Javascript seems to work pretty well, but in the end, if it is something that has to be decoded for the client to see it, then you can bet there are spambots that can decode it as well.

I have done it all, encoding, forms, scripts, images, me (at) that.com and more. Somehow, they all seem to get spam sooner or later. I guess a combo of BOTS and <snip> taking notes...

I think what I will go to next is a single disposable email address to be displayed via PHP include on any site where I need to post an email. Every week or so I will just change one text file and create a new email addy; IE info100@ info101@ and so on, I will then give a legit email to any legit corresponders who my need to contact me in the future when replying to them.

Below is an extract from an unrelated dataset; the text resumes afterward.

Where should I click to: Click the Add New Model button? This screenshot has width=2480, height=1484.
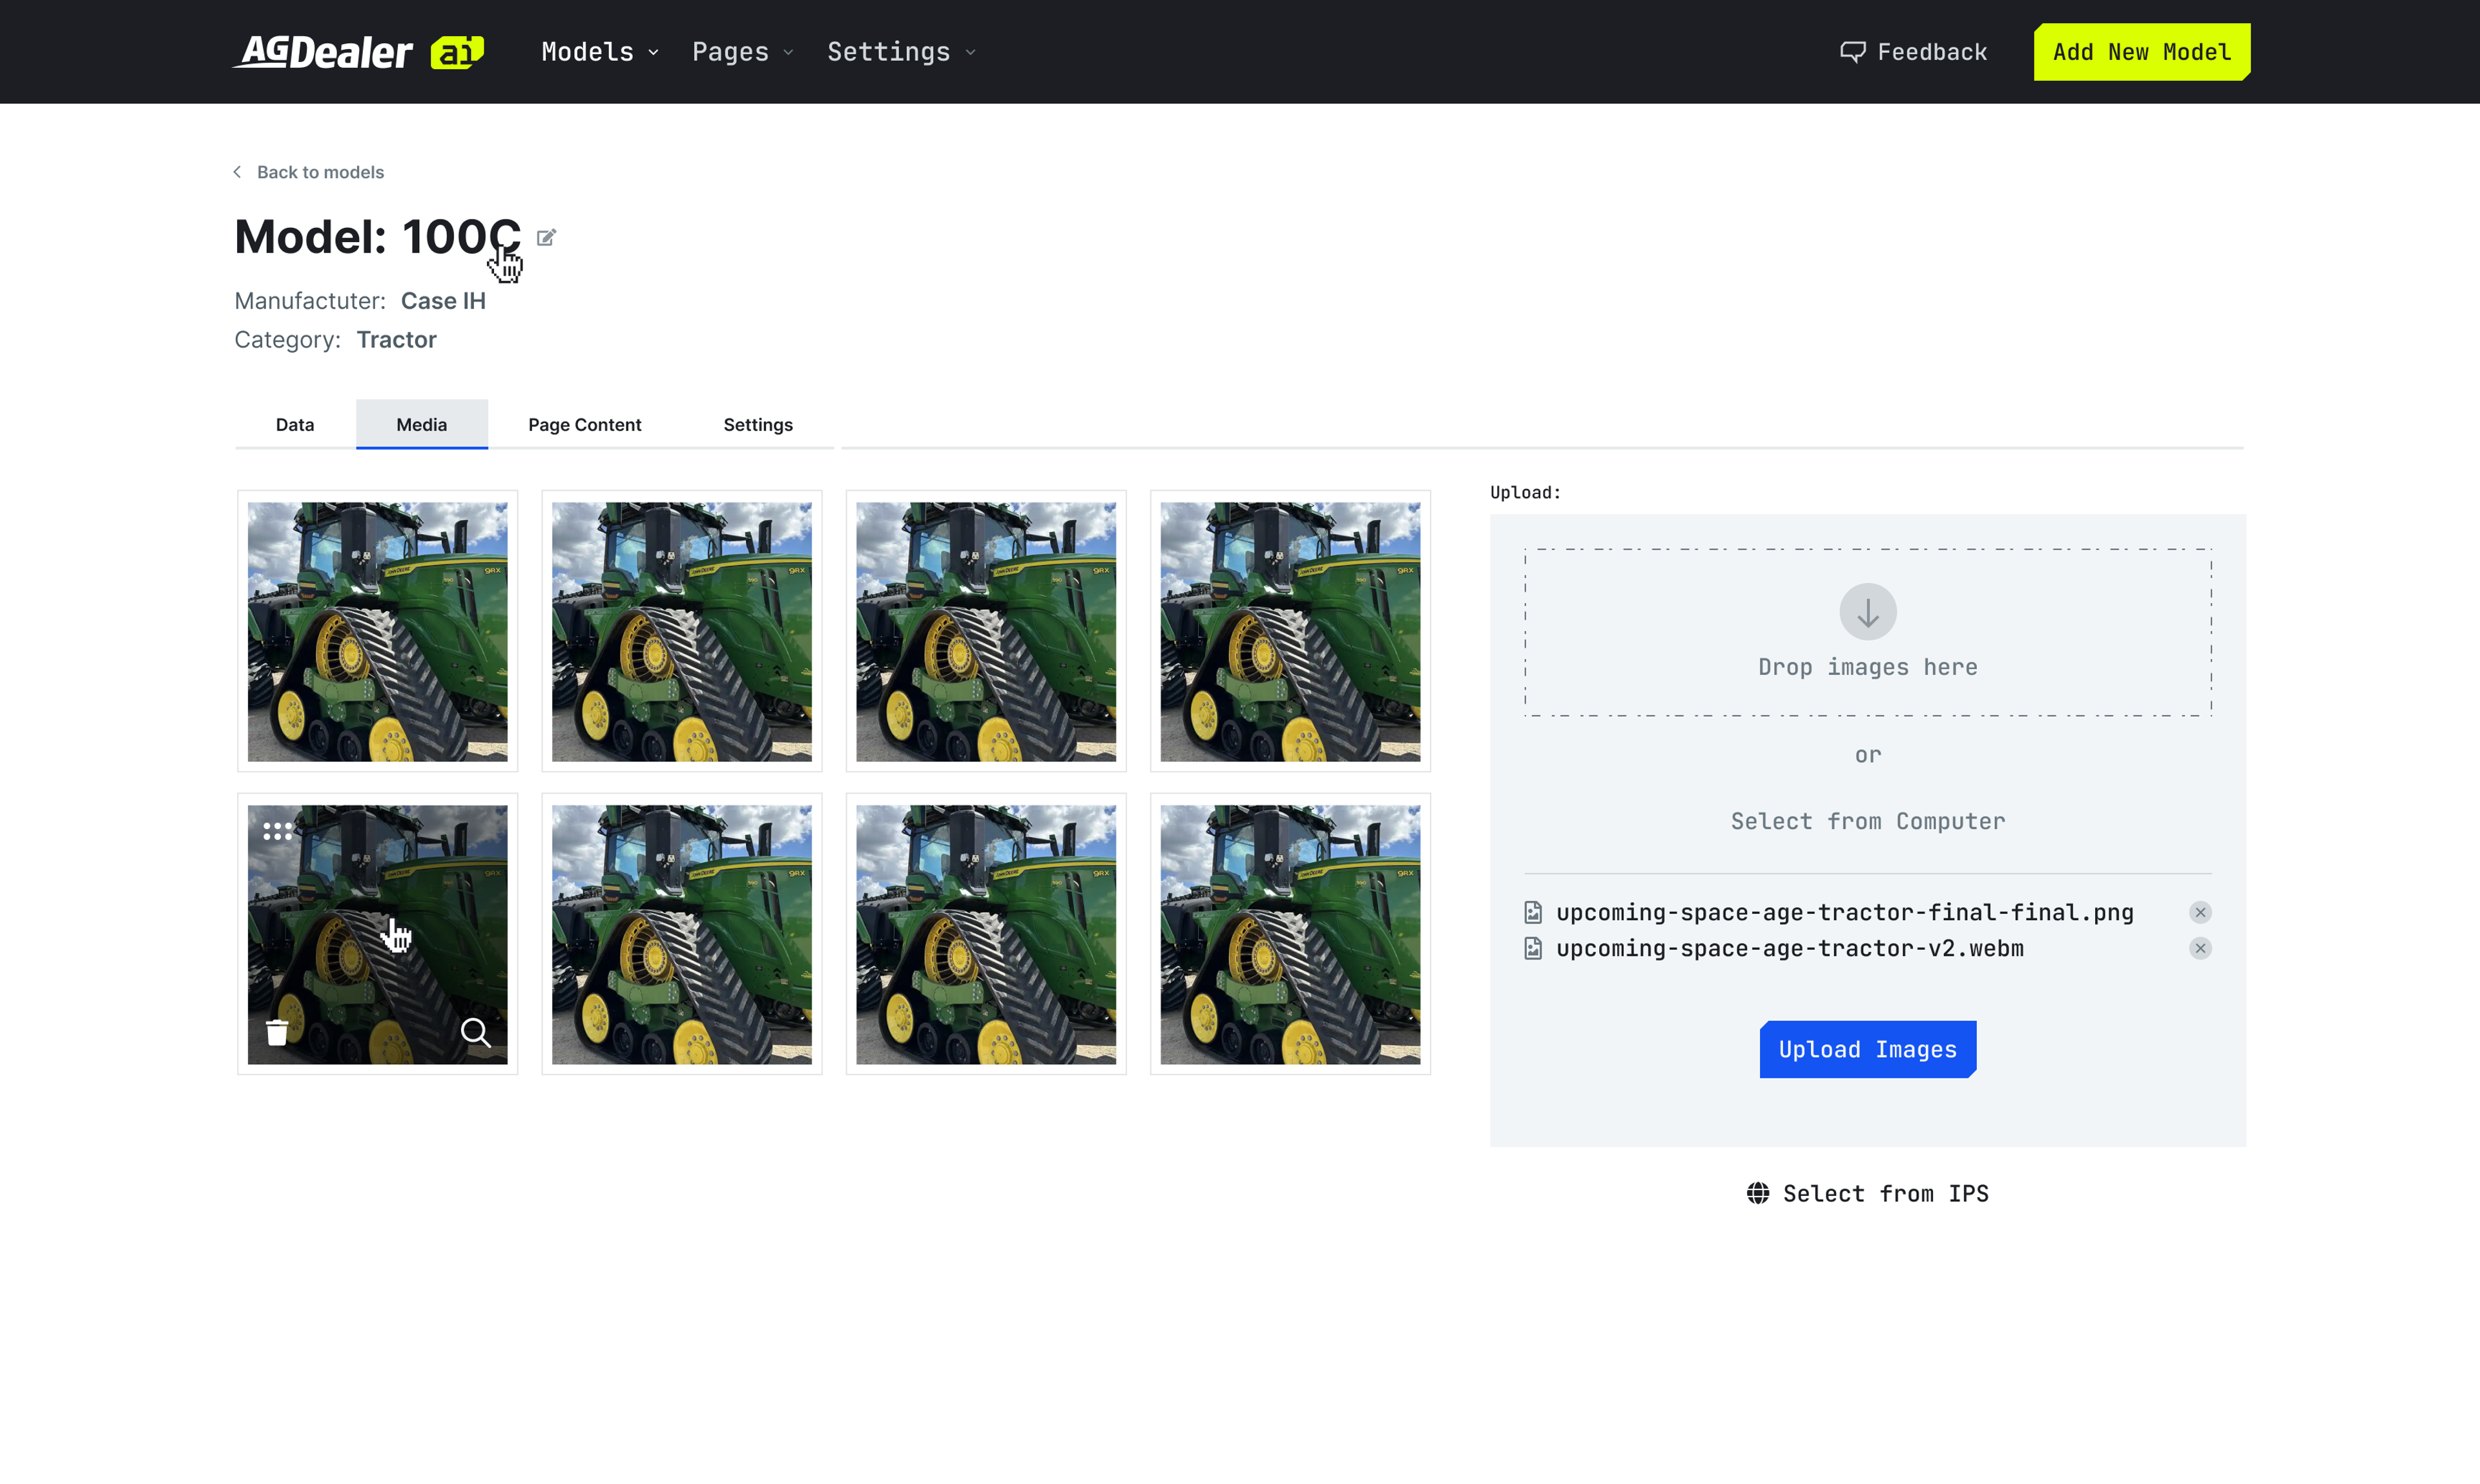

Let the BOTS run wild and drive themselves nuts in the process...

Unless someone has a better idea....?

[edited by: trillianjedi at 9:46 pm (utc) on Oct. 9, 2006]

There are ways to make it, how should I say it, a waste of time for spam bots to try to grab your email. For most of us, that's fine and a perfectly acceptable level of obscurity.

But, we should remember that "security through obscurity" only gives a false sense of protection, as (which has already been mentioned) there are always ways around it, simply because what's hidden from spam bots must at the same time be visible to users.

I have utlized many different methods in the past. Some were more successful, others not so much. The more successful ones I will not mention in detail here, but I can tell you this much: focus on making it difficult for the spam bots. Combining multiple different techniques in one (script, style sheets, encoding, images, etc) usually provides the highest level of "protection". Avoid readily made solutions you find online. The spammers are already aware of how they work and how to get around them. Get ideas from different places. Improve. Combine. Write your own.

So far, my latest implementation has proved quite successful. But it does not protect from spam 100%. The most sophisticated spam bots utilize OCR to grab your address.

But, at least it helps to weed out the amateurs.

Once you find something that works well -- keep it secret ;)

Also, remember that fighting spam is more than just protecting an email address on a webpage. It is about being careful with how it's being used. Once you start getting spammed, there's nothing that can stop it. It will just increase from there. Be prepared to discontinue heavily spammed addresses.

[edited by: DrDoc at 8:41 pm (utc) on Oct. 9, 2006]

This is the ONLY one I have seen to be 100% secure, at least so far:

[automaticlabs.com...]

As a test about 3 years ago, I put an email address up on all our sites that is just for website comments encoded with that, and I have NEVER gotten any spam to that address.

I just wish that I had done that with our main email addresses 6-7 years ago.

There are supposedly now other ways to do it, with asp and php, but I could never get them to work.

Some harvest bots can read the &#101;&#120 stuff.

[edited by: Wlauzon at 6:37 am (utc) on Oct. 10, 2006]

I recently installed a blog using one of the more popular packages and it uses the encoding method to display my email address.

When any technique reaches that level of adoption it definitely becomes worthwhile for spammers to figure out ways to decode the email information. I'd be very surprised if this method holds up.